NERVOUS AND MENTAL DISEASE MONOGRAPH SERIES NO. 25

THE HISTORY OF THE PSYCHOANALYTIC MOVEMENT

BY PROF. DR. SIGMUND FREUD, LL.D. OF VIENNA

AUTHORIZED ENGLISH TRANSLATION BY A. A. BRILL, PH.B., M.D. LECTURER IN PSYCHOANALYSIS AND ABNORMAL PSYCHOLOGY, NEW YORK UNIVERSITY FORMER CHIEF OF CLINIC OF PSYCHIATRY, COLUMBIA UNIVERSITY

NEW YORK THE NERVOUS AND MENTAL DISEASE PUBLISHING COMPANY 1917

NERVOUS AND MENTAL DISEASE MONOGRAPH SERIES

Edited by

Drs. SMITH ELY JELLIFFE and WM. A. WHITE

Numbers Issued

1. Outlines of Psychiatry. (5th Edition.) $3.00.

By Dr. William A. White.

2. Studies in Paranoia. (Out of Print.)

By Drs. N. Gierlich and M. Friedman.

3. The Psychology of Dementia Praecox. (Out of Print).

By Dr. C. G. Jung.

4. Selected Papers on Hysteria and other Psychoneuroses.

(2d Edition.) $2.50. By Prof. Sigmund Freud.

5. The Wassermann Serum Diagnosis in Psychiatry. $2.00.

By Dr. Felix Plaut.

6. Epidemic Poliomyelitis. New York, 1907. (Out of Print).

7. Three Contributions to Sexual Theory. (2d Ed.) $2.00.

By Prof. Sigmund Freud.

8. Mental Mechanisms. $2.00. By Dr. Wm. A. White.

(Out of Print.)

9. Studies in Psychiatry. $2.00.

New York Psychiatrical Society.

10. Handbook of Mental Examination Methods. $2.00.

(Out of Print.) By Shepherd Ivory Franz.

11. The Theory of Schizophrenic Negativism. $0.60.

By Professor E. Bleuler.

12. Cerebellar Functions. $3.00. By Dr.
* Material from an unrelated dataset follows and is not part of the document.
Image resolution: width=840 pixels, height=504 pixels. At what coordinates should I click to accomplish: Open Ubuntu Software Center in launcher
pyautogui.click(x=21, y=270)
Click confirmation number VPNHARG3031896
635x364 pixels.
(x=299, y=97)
André-Thomas.

13. History of Prison Psychoses. $1.25.

By Drs. P. Nitsche and K. Wilmanns.

14. General Paresis. $3.00.

By Prof. E. Kraepelin.

15. Dreams and Myths. $1.00.

By Dr. Karl Abraham.

16. Poliomyelitis. $3.00.

Dr. I. Wickmann.

17. Freud’s Theories of the Neuroses. $2.00.

Dr. E. Hitschmann.

18. The Myth of the Birth of the Hero. $1.00.

Dr. Otto Rank.

19. The Theory of Psychoanalysis. $1.50.

Dr. C. G. Jung.

20. Vagotonia. By Drs. Eppinger and Hess.

$1.00.

21. Wishfulfillment and Symbolism in Fairy Tales.

$1.00.

By Dr. Ricklin.

22. The Dream Problem. By Dr. A. E. Maeder.

$0.60.

23. The Significance of Psychoanalysis for the Mental Sciences. $1.50. By Dr. O. Rank and D. H. Sachs.

24. Organ Inferiority and its Psychical Compensation.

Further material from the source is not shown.